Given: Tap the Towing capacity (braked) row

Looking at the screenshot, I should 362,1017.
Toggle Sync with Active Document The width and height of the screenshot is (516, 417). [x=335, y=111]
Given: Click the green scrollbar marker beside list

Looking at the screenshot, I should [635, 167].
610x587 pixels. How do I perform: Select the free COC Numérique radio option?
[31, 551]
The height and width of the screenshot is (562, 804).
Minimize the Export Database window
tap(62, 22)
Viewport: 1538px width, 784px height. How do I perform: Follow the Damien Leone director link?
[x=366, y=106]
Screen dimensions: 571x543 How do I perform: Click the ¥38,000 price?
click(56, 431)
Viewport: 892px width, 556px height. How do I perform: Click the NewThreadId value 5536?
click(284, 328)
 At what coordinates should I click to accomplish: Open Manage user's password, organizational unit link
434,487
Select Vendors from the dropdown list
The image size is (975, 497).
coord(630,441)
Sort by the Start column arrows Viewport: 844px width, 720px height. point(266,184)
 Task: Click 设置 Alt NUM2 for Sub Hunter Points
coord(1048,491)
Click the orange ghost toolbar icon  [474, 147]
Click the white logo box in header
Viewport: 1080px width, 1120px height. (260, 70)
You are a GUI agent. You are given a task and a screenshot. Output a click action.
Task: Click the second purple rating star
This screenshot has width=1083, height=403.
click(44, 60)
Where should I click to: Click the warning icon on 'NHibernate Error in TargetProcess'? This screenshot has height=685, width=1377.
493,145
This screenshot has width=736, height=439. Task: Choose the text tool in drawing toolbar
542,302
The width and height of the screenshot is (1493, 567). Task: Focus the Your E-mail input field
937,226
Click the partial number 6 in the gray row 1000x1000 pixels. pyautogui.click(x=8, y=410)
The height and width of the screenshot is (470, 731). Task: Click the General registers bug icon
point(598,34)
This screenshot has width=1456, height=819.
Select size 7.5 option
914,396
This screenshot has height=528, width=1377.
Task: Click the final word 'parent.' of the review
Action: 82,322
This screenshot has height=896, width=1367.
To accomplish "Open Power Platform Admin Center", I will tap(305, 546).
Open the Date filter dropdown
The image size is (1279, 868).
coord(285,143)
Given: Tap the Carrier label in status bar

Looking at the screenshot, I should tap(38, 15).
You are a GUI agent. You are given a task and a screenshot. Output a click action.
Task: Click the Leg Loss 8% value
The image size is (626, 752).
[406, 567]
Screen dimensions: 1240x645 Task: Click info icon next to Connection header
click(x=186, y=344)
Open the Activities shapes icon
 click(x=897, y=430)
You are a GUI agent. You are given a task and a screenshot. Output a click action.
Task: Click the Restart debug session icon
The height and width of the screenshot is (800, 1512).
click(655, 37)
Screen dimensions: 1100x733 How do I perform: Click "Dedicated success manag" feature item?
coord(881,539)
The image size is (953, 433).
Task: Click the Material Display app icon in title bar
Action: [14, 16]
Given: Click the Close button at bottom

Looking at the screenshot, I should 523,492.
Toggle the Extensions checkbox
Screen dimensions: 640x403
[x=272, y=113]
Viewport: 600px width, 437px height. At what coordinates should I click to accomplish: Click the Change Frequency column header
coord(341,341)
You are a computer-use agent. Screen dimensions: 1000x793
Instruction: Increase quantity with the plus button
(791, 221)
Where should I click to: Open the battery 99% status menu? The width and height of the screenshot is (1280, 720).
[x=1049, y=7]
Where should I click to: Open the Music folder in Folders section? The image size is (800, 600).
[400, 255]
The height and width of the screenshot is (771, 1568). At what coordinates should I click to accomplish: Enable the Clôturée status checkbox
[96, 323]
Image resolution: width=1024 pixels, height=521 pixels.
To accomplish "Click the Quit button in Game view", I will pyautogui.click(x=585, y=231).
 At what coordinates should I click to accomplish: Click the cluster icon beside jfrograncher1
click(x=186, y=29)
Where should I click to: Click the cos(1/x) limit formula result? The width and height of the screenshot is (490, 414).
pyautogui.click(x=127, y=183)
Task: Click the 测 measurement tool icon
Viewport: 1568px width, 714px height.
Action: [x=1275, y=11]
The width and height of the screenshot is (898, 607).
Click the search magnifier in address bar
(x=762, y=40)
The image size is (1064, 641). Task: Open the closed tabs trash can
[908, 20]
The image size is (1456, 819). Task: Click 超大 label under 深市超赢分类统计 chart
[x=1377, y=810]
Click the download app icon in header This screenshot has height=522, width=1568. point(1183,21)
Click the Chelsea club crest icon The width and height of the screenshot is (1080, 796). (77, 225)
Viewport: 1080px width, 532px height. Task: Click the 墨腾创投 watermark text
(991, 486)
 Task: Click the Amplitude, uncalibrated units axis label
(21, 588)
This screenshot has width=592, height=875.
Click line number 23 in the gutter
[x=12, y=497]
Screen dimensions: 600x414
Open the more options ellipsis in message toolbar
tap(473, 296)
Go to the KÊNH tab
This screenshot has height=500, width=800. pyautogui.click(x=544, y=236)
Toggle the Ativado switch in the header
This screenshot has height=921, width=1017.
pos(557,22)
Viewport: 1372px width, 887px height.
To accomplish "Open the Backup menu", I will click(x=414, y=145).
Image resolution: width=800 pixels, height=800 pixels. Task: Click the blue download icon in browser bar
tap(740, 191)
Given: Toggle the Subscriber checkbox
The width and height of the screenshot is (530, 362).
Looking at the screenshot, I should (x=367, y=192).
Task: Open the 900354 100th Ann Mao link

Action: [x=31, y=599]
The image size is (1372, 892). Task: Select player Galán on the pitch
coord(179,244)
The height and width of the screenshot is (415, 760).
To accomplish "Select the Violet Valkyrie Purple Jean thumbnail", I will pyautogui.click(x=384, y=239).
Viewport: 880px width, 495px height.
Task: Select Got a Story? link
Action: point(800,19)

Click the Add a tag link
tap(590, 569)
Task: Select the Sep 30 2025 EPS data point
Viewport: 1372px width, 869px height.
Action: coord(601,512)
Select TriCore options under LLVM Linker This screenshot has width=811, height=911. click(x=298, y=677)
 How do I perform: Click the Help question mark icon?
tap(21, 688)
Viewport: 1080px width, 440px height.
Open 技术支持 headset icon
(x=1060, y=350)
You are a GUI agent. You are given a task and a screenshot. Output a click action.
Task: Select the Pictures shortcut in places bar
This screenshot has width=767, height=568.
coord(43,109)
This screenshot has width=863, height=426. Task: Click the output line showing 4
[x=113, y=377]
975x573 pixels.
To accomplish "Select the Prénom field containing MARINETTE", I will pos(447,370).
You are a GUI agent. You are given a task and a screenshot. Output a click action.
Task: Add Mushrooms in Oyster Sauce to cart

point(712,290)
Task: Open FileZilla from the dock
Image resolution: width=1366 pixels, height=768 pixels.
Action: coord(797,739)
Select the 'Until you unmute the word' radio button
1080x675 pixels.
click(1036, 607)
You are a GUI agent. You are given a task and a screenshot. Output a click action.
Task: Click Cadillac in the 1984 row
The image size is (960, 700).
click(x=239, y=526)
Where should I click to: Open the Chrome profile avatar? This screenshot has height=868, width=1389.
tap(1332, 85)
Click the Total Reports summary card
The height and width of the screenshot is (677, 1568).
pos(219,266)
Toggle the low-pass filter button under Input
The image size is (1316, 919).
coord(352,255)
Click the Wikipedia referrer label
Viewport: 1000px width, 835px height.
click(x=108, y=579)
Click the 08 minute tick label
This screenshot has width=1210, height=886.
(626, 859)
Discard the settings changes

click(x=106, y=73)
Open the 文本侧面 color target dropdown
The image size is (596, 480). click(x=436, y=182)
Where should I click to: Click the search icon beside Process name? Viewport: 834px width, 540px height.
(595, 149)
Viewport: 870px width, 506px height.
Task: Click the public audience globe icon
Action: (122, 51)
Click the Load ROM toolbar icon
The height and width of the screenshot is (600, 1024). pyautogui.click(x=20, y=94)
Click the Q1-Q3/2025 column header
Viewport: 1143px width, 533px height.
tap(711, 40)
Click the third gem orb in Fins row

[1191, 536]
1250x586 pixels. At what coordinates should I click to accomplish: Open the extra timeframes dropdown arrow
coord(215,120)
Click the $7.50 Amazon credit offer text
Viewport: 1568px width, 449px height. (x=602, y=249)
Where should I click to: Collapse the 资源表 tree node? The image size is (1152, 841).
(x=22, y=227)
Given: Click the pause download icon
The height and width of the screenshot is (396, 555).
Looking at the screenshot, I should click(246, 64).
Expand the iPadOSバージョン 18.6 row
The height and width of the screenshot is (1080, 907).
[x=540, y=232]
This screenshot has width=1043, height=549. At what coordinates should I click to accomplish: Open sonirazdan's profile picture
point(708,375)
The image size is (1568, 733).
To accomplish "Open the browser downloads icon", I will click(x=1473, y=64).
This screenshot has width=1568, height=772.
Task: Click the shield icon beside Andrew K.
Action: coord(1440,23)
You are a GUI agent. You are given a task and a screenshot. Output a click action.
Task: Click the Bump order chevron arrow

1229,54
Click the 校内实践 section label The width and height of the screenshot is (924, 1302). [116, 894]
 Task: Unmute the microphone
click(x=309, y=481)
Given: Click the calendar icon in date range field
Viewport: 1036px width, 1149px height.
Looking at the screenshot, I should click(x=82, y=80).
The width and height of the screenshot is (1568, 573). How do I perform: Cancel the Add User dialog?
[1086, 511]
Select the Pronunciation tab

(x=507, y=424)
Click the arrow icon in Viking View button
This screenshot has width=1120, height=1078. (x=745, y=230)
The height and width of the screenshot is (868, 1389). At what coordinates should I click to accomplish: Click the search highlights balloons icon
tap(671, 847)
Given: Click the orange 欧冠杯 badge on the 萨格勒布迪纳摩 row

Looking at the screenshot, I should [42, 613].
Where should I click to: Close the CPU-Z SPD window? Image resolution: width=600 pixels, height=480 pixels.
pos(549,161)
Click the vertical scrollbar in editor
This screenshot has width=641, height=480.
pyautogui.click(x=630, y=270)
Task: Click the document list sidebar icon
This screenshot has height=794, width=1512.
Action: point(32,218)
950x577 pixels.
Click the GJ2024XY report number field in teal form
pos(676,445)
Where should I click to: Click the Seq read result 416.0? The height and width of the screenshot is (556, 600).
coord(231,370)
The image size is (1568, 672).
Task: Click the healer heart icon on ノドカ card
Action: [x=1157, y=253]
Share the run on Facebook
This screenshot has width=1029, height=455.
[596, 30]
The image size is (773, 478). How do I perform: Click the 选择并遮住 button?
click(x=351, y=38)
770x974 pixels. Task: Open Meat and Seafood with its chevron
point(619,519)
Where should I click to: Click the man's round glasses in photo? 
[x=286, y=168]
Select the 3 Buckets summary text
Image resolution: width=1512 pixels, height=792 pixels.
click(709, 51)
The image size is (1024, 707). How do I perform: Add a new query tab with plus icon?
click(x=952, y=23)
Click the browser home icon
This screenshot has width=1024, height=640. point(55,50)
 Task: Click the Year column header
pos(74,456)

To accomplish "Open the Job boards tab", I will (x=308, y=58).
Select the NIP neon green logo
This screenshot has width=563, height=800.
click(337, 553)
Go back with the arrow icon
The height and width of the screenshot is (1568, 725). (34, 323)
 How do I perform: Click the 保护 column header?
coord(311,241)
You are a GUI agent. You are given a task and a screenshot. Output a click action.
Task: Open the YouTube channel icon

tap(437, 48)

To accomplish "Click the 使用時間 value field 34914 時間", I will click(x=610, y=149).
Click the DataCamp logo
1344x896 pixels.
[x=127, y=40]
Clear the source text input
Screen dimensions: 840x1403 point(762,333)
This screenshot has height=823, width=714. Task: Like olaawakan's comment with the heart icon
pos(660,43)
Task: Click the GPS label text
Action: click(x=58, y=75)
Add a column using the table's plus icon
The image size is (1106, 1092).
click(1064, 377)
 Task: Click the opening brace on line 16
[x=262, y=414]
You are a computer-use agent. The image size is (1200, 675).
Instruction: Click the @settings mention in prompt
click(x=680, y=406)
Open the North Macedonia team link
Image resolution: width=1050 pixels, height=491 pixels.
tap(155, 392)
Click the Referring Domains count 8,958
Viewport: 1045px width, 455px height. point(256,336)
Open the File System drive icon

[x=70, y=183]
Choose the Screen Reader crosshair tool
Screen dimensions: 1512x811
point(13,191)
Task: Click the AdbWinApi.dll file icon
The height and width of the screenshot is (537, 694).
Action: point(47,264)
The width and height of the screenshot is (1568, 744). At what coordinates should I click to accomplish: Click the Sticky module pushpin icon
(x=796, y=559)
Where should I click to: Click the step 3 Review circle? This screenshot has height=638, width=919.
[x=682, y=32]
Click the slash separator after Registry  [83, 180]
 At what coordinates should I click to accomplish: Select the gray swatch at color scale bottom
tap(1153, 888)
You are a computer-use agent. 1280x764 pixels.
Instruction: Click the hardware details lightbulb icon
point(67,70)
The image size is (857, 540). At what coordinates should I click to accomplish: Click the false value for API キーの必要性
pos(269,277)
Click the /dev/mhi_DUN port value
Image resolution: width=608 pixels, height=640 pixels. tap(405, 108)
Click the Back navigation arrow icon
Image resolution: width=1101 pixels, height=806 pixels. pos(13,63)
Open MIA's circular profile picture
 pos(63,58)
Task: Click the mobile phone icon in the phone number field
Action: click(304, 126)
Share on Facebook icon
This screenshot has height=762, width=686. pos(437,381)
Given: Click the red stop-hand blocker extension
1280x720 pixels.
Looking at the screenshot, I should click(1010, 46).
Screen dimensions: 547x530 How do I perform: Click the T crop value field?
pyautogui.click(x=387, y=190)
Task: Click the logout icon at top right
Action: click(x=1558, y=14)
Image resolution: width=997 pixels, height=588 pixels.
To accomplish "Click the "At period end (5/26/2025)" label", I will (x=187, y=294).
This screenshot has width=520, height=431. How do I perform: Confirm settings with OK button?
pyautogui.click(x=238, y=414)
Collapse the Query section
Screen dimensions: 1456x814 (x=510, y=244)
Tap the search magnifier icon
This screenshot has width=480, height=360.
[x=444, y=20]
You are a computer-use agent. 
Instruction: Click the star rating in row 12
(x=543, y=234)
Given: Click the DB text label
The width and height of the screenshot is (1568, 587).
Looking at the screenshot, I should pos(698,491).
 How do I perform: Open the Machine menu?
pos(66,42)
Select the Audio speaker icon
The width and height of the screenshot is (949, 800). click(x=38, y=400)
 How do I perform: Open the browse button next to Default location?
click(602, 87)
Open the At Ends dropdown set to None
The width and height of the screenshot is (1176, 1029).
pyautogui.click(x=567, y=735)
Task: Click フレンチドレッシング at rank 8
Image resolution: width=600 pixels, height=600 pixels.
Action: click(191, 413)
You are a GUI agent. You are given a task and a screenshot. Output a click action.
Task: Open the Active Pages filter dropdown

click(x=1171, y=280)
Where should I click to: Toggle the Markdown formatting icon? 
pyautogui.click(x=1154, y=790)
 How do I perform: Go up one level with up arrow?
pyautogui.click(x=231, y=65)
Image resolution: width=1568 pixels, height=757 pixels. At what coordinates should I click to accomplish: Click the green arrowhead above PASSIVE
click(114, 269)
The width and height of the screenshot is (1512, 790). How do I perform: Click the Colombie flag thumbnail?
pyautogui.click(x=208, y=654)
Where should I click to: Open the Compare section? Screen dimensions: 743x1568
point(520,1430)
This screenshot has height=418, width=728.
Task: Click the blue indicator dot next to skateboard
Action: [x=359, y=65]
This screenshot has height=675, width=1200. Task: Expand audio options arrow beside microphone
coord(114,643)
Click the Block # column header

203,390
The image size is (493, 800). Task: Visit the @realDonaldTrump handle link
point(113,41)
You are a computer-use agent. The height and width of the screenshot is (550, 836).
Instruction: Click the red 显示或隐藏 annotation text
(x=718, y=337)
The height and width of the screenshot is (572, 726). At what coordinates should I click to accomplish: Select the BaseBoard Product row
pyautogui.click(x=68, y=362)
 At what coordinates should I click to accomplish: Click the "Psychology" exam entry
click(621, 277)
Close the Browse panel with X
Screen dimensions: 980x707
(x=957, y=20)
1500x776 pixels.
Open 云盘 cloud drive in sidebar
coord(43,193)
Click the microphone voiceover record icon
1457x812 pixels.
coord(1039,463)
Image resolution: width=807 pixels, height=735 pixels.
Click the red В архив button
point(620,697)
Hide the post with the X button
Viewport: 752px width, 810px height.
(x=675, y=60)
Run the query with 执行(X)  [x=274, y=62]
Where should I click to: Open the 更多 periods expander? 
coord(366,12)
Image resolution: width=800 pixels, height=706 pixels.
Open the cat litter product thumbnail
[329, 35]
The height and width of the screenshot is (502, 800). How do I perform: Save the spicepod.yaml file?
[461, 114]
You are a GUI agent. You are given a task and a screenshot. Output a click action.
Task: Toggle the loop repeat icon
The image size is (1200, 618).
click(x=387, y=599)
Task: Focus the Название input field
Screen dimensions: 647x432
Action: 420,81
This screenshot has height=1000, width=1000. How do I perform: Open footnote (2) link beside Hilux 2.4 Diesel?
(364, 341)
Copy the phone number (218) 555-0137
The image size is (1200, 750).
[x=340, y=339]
□ □ □ □ □ □ □
Work to be completed
The required answer is the exact run of lines above starting at the line with "Task: Open FileZilla from the dock" and ending at the line with "Task: Click Cadillac in the 1984 row", with both ends present.

Response to the exercise
Task: Open FileZilla from the dock
Image resolution: width=1366 pixels, height=768 pixels.
Action: coord(797,739)
Select the 'Until you unmute the word' radio button
1080x675 pixels.
click(1036, 607)
You are a GUI agent. You are given a task and a screenshot. Output a click action.
Task: Click Cadillac in the 1984 row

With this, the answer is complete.